At some point after slavery, die-hard segregationists coined the phrase “separate but equal.”
This phrase served to deprive the black race of many of the benefits that members of the white race were receiving simply because of the color of their skin. Like a slick Wall Street ad agency, they used this phrase to convince a whole nation to buy into something they knew was morally wrong.
Having no say-so in local, state or federal governments, my people were forced to live and survive regulations and laws designed to keep them poor, second-class citizens. Those very regulations and laws required blacks to pay taxes and fees, and what they got in return was never equal.
While researching information for a book I am writing called “Graduation From the Three Negro Schools … Including Florence and Trinity,” I discovered an excellent example of what I call “separate but hardly equal.”
I have uncovered most of the teachers’ salaries covering the 1920s, ’30s and ’40s.
Back in 1927-28, the principal at the white High Point High School was paid three times more than the pay of Edward Curtright, principal of Normal High School/William Penn High School (Negro High School).
Hardly equal.
Curtright was paid $1,500; his white counterpart, $4,500.
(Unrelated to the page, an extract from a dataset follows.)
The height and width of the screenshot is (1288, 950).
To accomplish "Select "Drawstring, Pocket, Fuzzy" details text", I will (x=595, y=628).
The next year, Curtright was paid $1,620, compared to his white counterpart’s $4,740.
The comparison among teachers is also dramatic. The lowest-paid teacher in the white high school made $200 less a year than the highest-paid teachers at the black school.
Among the eight teachers at the black high school in 1928-29, the average pay was $1,053. The lowest pay was $810 a year, the highest-paid trio — including a history teacher with 35 years experience — received $1,250.
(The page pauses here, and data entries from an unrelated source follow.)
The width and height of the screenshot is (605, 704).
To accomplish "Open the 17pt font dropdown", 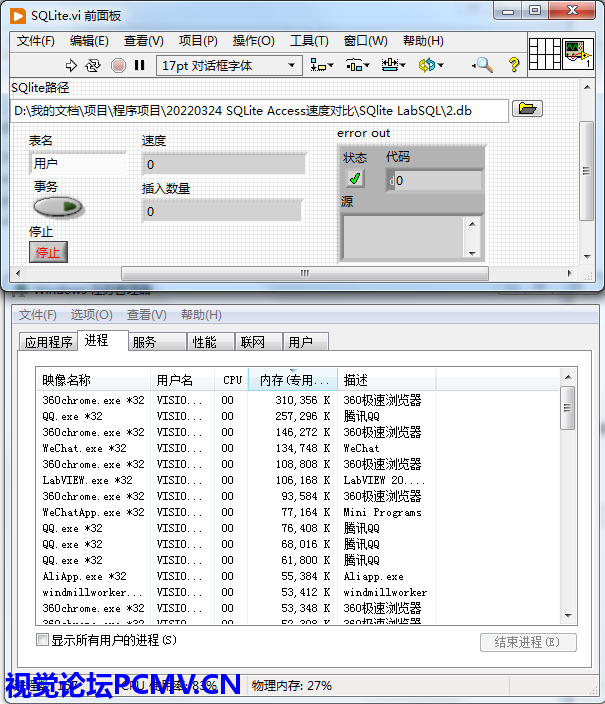I will (x=229, y=65).
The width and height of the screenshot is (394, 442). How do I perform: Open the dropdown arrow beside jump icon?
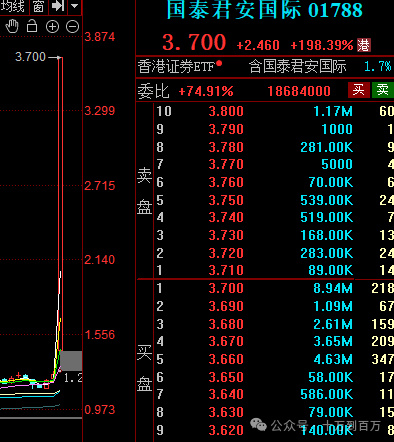click(x=74, y=6)
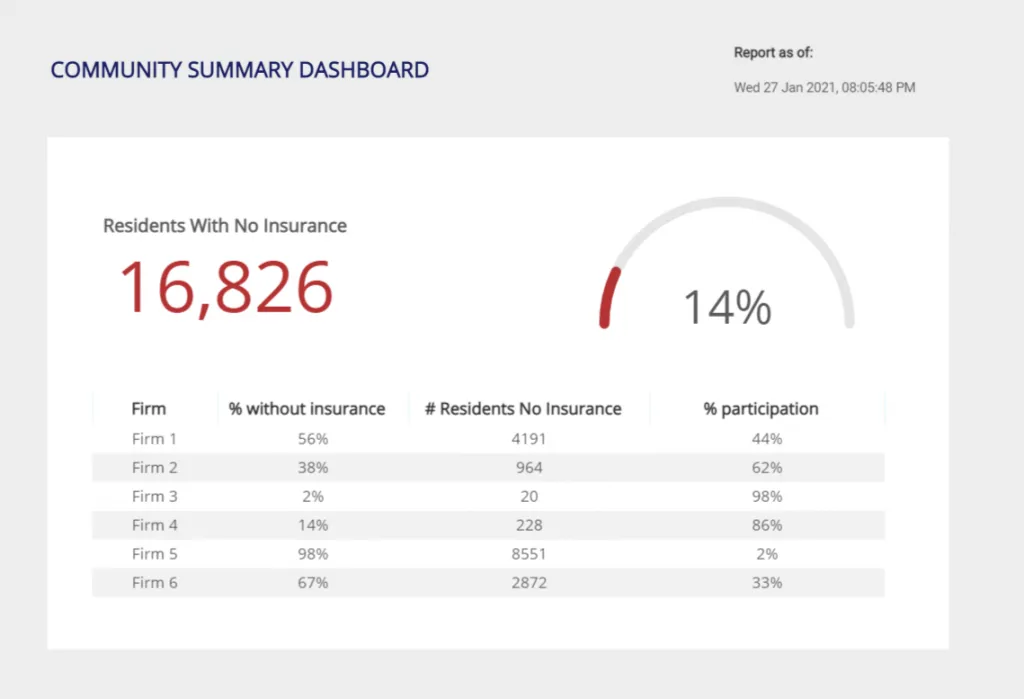Click the 8551 residents cell
The image size is (1024, 699).
click(529, 554)

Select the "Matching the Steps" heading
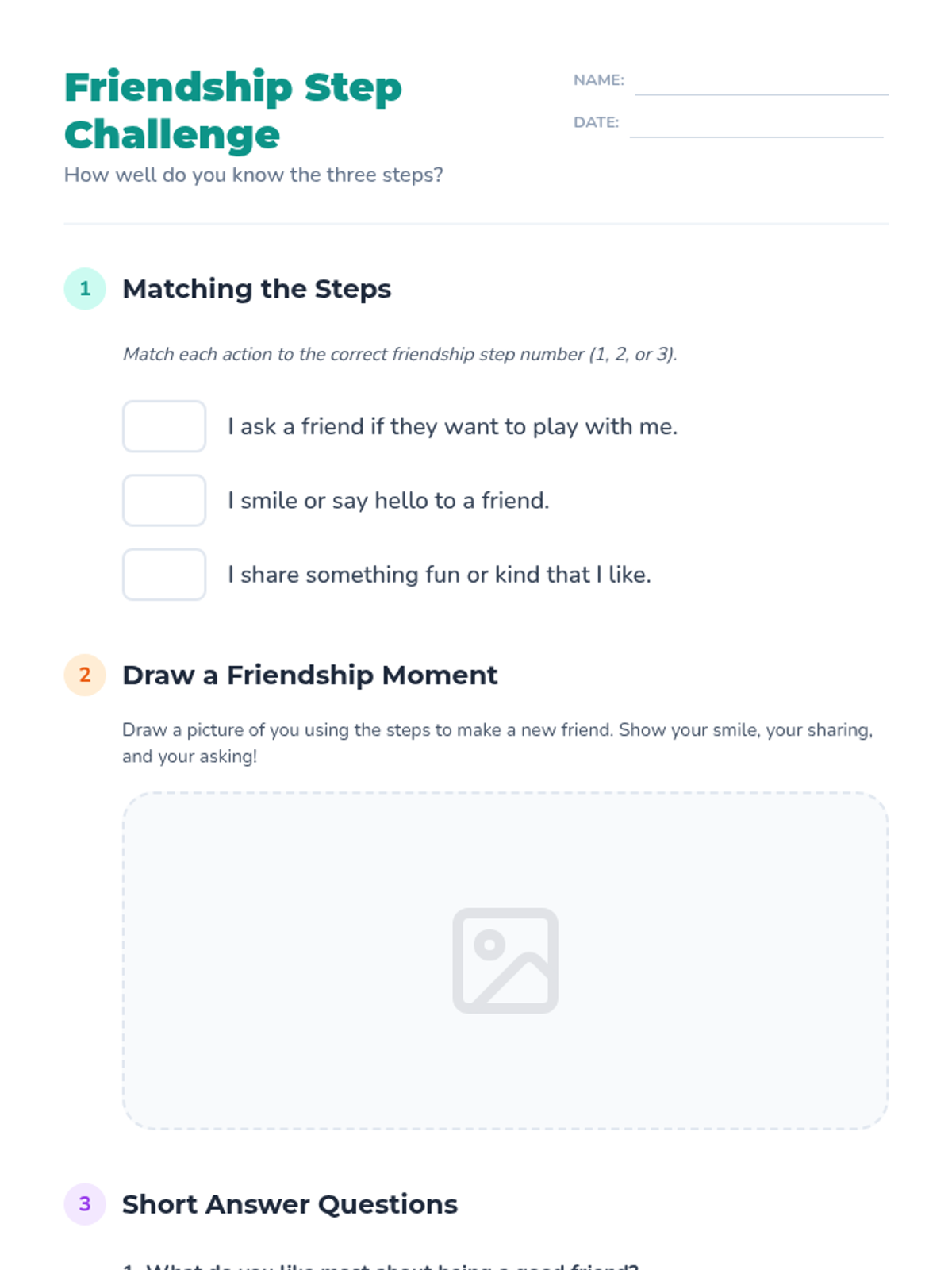click(256, 289)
For the 44 teachers at the white high school, the average pay was $1,675. The lowest pay was $1,050, the highest, $2,750
Alfred J. Griffin and his wife had twice as much experience as any of the teachers at the white high school, except one.
Even with 35 and 36 years of experience, they were paid less than all but four teachers at High Point High School in 1927-28 and all but five for the 1928-29 school term. The white school even had courses that were not funded at the black high school.
It is easy to criticize a Negro school and its students when they can’t get the same tools offered the white students on a large scale.
I remember the hand-me-down books, full of hand-written racial epithets, that we got from High Point High School/High Point Central High after they got new ones.
This is an example of used and unequal.
This ugly chapter could have been prevented if only the masses had just said, “This is wrong.” But they chose to remain silent while black folks doing the same jobs were treated and paid like indentured servants.
“Separate but equal” was just another way of saying you are being judged and rewarded based on the color of your skin.
Under the disguise of “diversity,” separate but equal is no longer practiced openly.
Now, it is camouflaged, discussed, planned and implemented behind closed doors in board rooms, which makes it more dangerous than it was 100 years ago.